O roteiro baseia-se numa missão suicida: para impedir o massacre de uma unidade inteira do exército britânico que, inadvertidamente, marcha rumo a uma armadilha, dois cabos têm de percorrer “terra de ninguém” e atravessar as linhas inimigas para os avisar e parar as suas movimentações. Detalhe adicional: um dos cabos é irmão de um oficial integrado na força militar prestes a ser aniquilada. A simplicidade absoluta deste roteiro torna-o tão crível e digno de verosimilhança que nós sentimos, imediatamente, uma forte empatia por tão empenhados soldados.
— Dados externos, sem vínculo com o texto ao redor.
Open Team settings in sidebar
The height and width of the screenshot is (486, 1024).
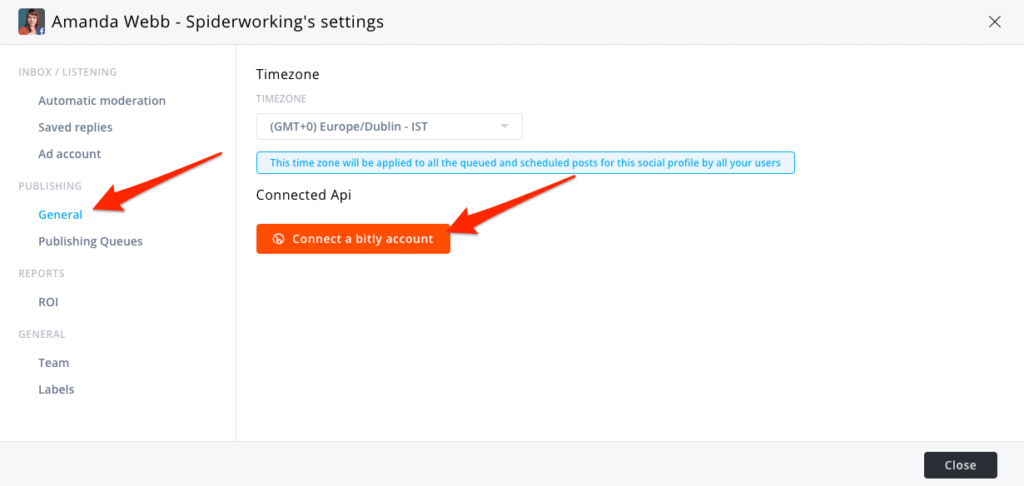click(x=53, y=362)
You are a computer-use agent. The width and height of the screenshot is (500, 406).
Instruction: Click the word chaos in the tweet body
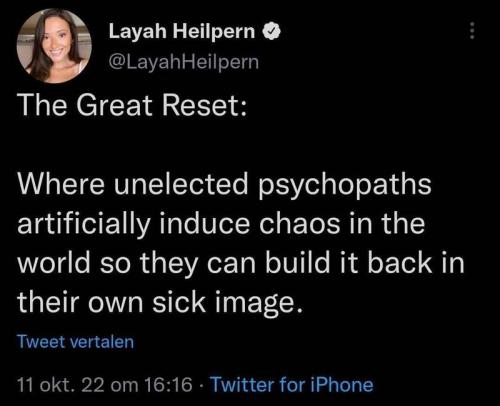299,225
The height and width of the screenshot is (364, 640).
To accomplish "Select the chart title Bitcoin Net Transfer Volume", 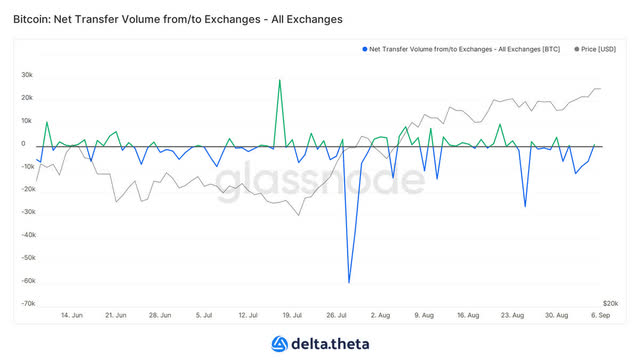I will [x=178, y=19].
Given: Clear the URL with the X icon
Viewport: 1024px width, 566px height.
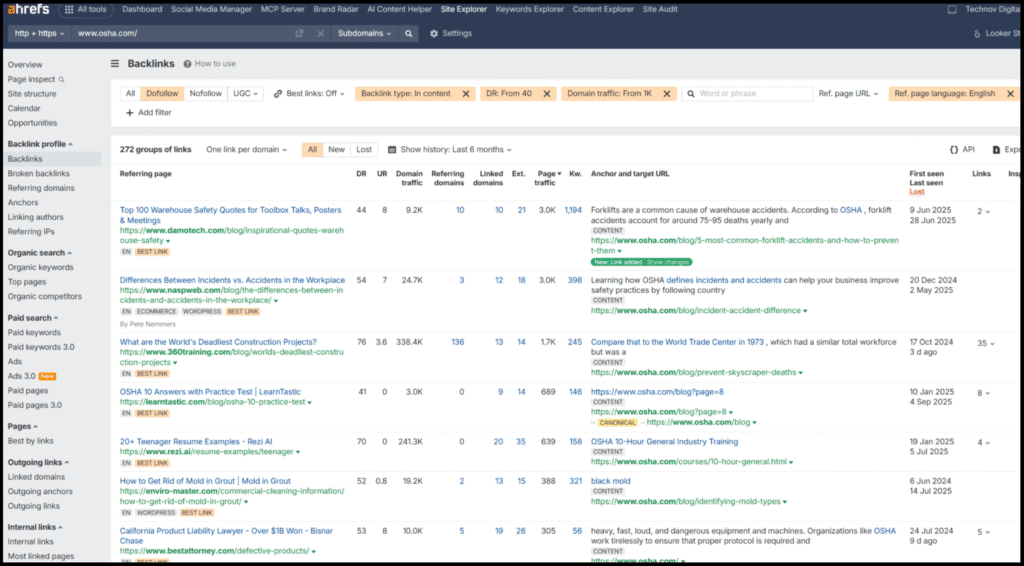Looking at the screenshot, I should (320, 33).
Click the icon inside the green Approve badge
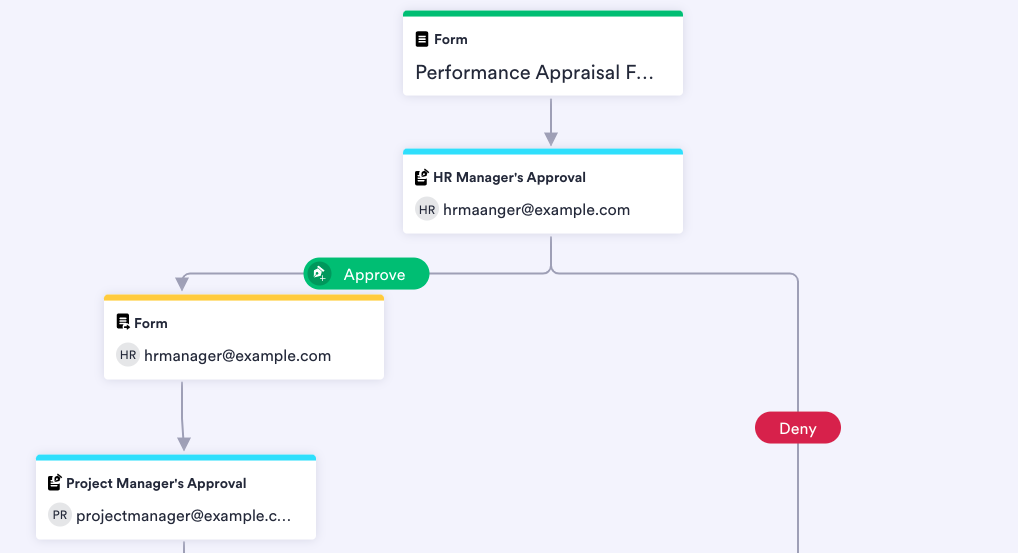Screen dimensions: 1018x553 [320, 274]
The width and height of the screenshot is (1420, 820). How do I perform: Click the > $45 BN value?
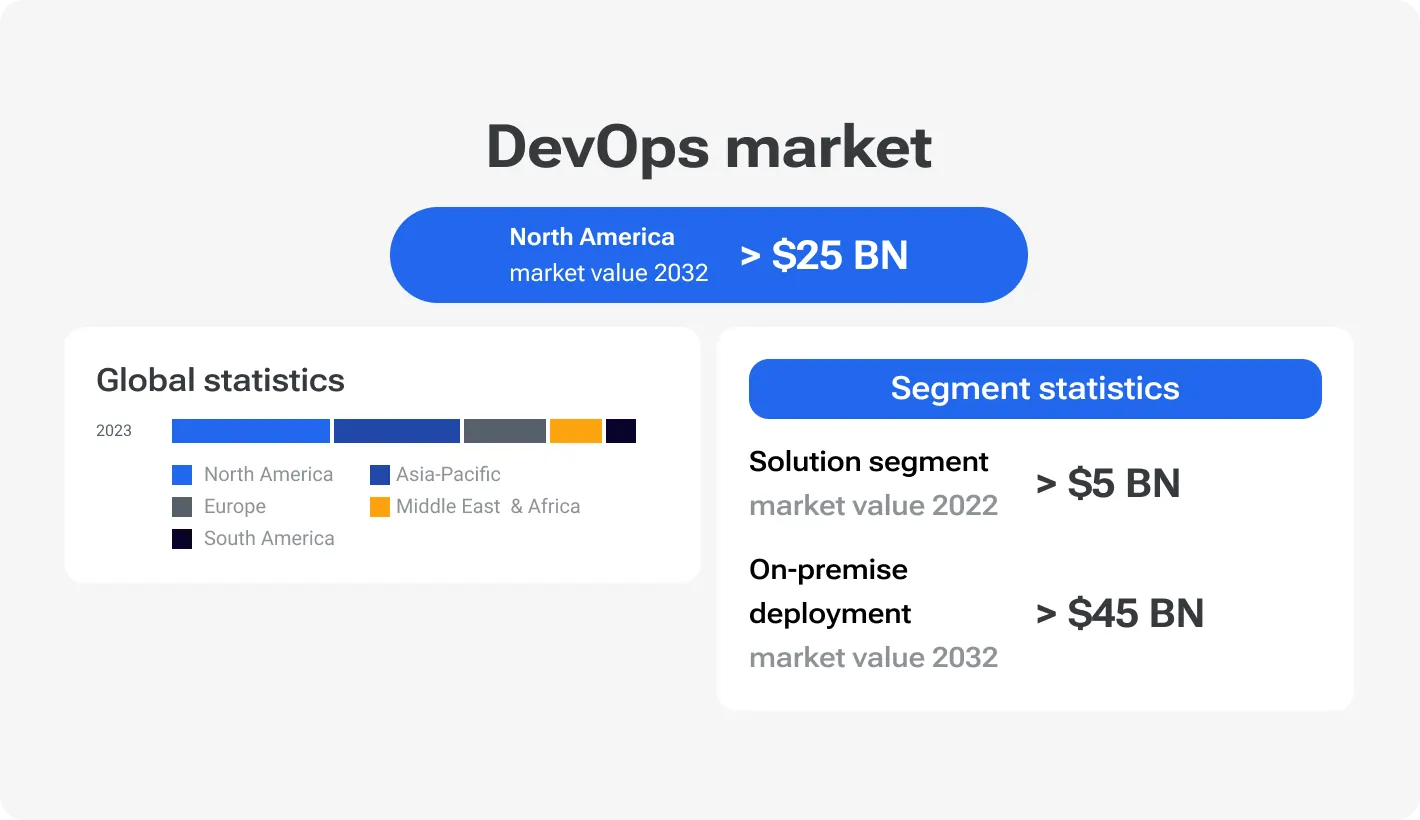(x=1119, y=613)
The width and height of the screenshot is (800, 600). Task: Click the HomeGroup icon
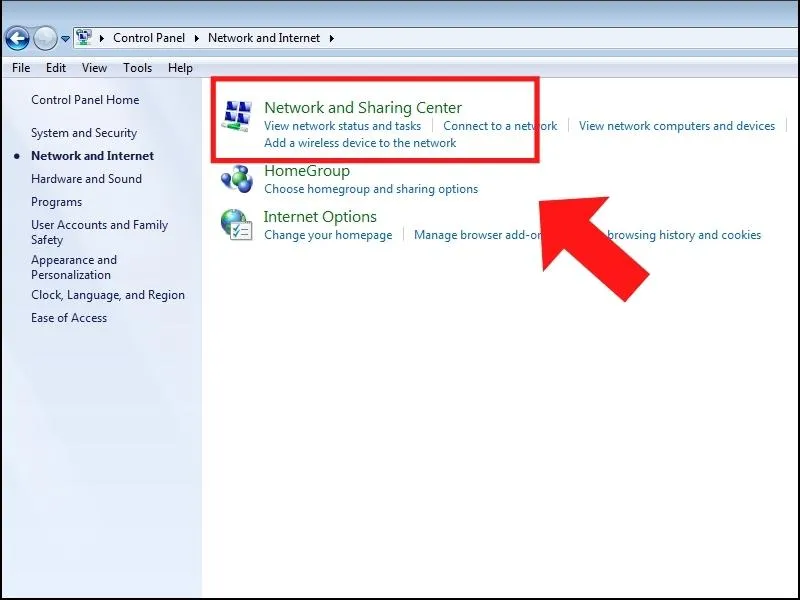tap(237, 177)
A somar, temos a forte tensão, inteligentemente trabalhada por Mendes, que nos deixa constantemente na expectativa para ver o que vai acontecer. Todo o trabalho de direcção e de edição são dignos de ser estudados por alunos de cinema, e é verdadeiramente impossível apercebermo-nos dos cortes e da montagem.
Tecnicamente, o filme faz um uso criterioso dos efeitos visuais e do CGI, procurando ter o máximo de realismo e de credibilidade em vez de coisas vistosas e chamativas. Há uma boa dose de corpos e cadáveres humanos falsos ao longo de todo o filme, e nós ficamos com a sensação de que boa parte daquelas trincheiras eram, também, em larga medida, as sepulturas dos homens que ali estavam. Não é um filme cheio de sangue e gore, mas não é fácil de ver e é violento à sua maneira. Quanto ao realismo histórico, estou satisfeito: o filme baseia-se ligeiramente na Operação Alberich, que aconteceu de facto em 1917, e em que os alemães fizeram um recuo estratégico, abandonando trincheiras que deixaram armadilhadas e procurando posições mais fáceis de defender. A concepção das trincheiras feitas para o filme, e do ambiente nelas vivido, é uma das melhores recriações históricas deste ambiente já vistas em cinema, com um grau de precisão que raia o documentário. O armamento pareceu-me igualmente realista, os adereços e fardamentos são muito bons.
Mendes também arriscou ao colocar actores de segunda linha nas personagens principais: Dean-Charles Chapman já tinha mostrado algum talento em “Game of Thrones”, mas este foi o seu maior trabalho cinematográfico até à data, e o actor cumpriu honrosamente com aquilo que se pedia dele. George McKay também não tinha tido, até aqui, a oportunidade de mostrar talento na sétima arte, e foi capaz de nos dar uma interpretação empenhada e muito profunda da sua personagem. Os actores mais sonantes aparecem em personagens mais esporádicas: Colin Firth deu vida a um oficial britânico apenas numa cena relevante, mas curta; Daniel Mays também aparece apenas um pouco, mas faz o que precisa de fazer.